I'm not quite so sure about that. The very position this thread started with showed a position x for which f(x) and f(h(x)) differed by more than 0.04 already. It seems likely that a game of the AI against our elusive perfect player h(x) would result in many similar traps being laid for the AI, most outside of its own evaluation. Perhaps what we'd really like to do is consider a strategic game, where the AI isn't ever surprised by h(x), but perhaps a little outplayed.
To do this, we can consider an augmented f'(x) such that for any position where the AI misses a tesuji that h(x) finds, [that is: f(w(g(x)) < f(w(h(x)))] the AI is forced to analyze the tesuji until it reevaluates (so that f(h(x)) > f(g(x)), redefining g(x) for that x). Then, the normal search process is extrapolated for all possible preceding boardstates, so that the AI no longer misses any tesuji, but retains its signature fluid evaluation.
If we similarly define a margin of error off of this augmented AI, M'>0 s.t. for all x,y in X, f'(x)>0.5, f'(y)>0.5, [f'(x)-f'(y)>M'] => [f'(w(x)) >/= f'(w(y'))], then M' = 0.04 seems pretty reasonable to me, actually. The AI is bound to make some strategic errors, but not an overwhelming amount. This seems excessively difficult to actually evaluate though - perhaps a method such as my process finding the move the AI missed could assist you for any position x, but that seems really arduous.
Talking about move-by-move 'margin of error' [more precisely, max(f'(g(x)) - f'(x)) over x in X] seems quite difficult to pin down, as it's almost entirely dependent on the AI missing something. Perhaps you can do it for positions in some subset of x, lacking in critical sequences that the AI ignores? I got the impression that this is what you're interested in, but it seems very difficult to qualify.

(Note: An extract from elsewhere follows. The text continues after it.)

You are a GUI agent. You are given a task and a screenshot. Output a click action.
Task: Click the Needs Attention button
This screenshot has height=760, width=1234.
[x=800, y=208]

Note that I still haven't talked about probability once, and at this point I don't think I should see a need for it. If you can show that my model is incomplete without probability, then please, show me. But, as far as I understand this talk of Bayesian logic and whatnot is confusing the concepts of AI 'winrate', which is mostly just an arbitrary number who's programmers at Google once gave bounds of 0 and 1, and actual player v. player winrates, which to me are entirely separate.